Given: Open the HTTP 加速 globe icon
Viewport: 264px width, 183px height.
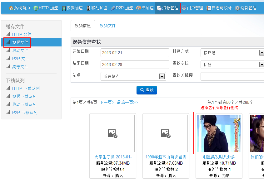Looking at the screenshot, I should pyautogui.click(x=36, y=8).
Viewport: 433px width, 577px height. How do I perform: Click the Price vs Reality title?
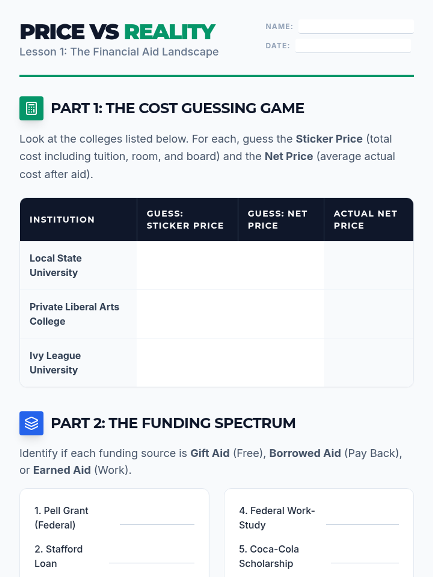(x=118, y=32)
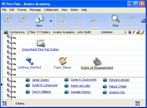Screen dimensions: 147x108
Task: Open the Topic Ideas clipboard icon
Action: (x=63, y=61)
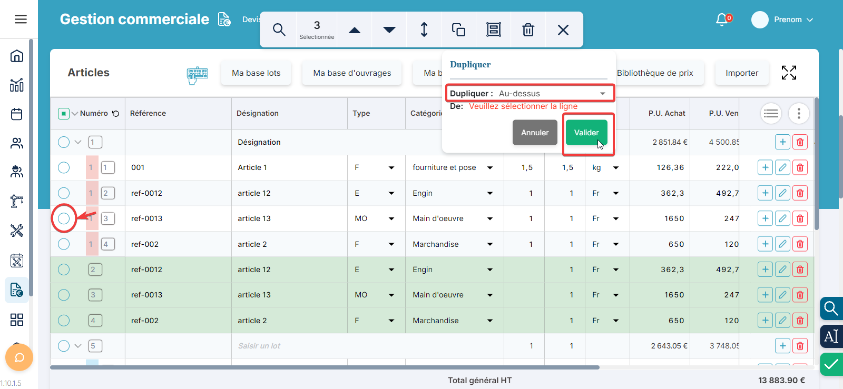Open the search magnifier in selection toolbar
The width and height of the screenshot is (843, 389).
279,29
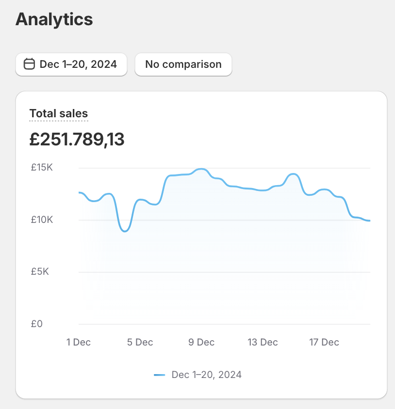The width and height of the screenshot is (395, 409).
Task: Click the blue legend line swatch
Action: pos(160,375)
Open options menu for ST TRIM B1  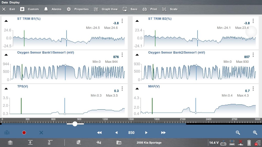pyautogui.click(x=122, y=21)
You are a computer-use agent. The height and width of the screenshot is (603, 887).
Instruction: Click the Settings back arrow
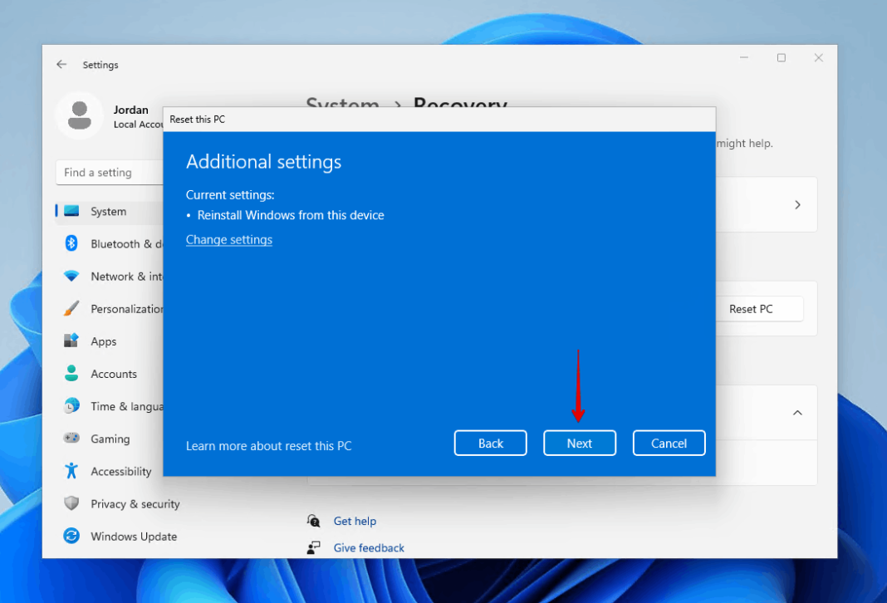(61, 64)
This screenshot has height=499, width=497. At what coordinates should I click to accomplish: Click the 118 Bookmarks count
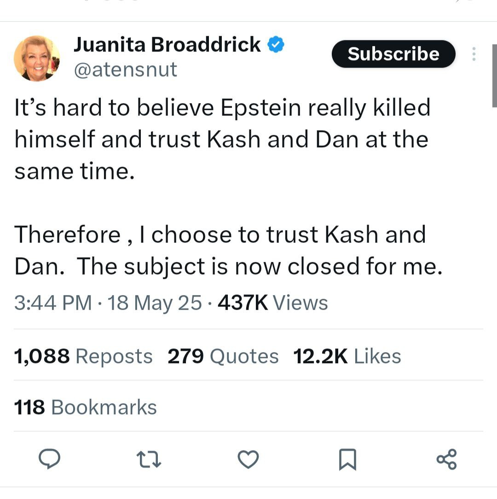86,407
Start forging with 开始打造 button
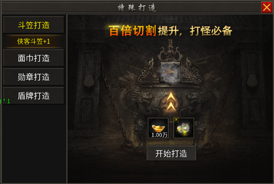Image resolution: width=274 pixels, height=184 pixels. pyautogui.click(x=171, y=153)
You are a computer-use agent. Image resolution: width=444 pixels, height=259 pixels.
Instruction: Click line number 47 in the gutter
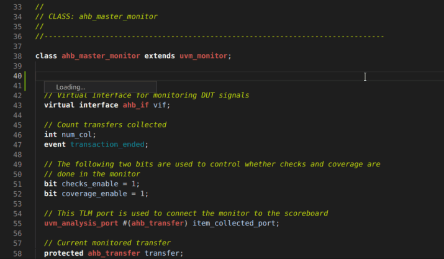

-=-=-=-=-

TASK DESCRIPTION:
Your answer should reproduce each line of the listing that holds the word "agent".

ANSWER SPACE:
You are a computer-use agent. The height and width of the screenshot is (603, 887).
You are a computer-use agent. Image resolution: width=444 pixels, height=259 pixels.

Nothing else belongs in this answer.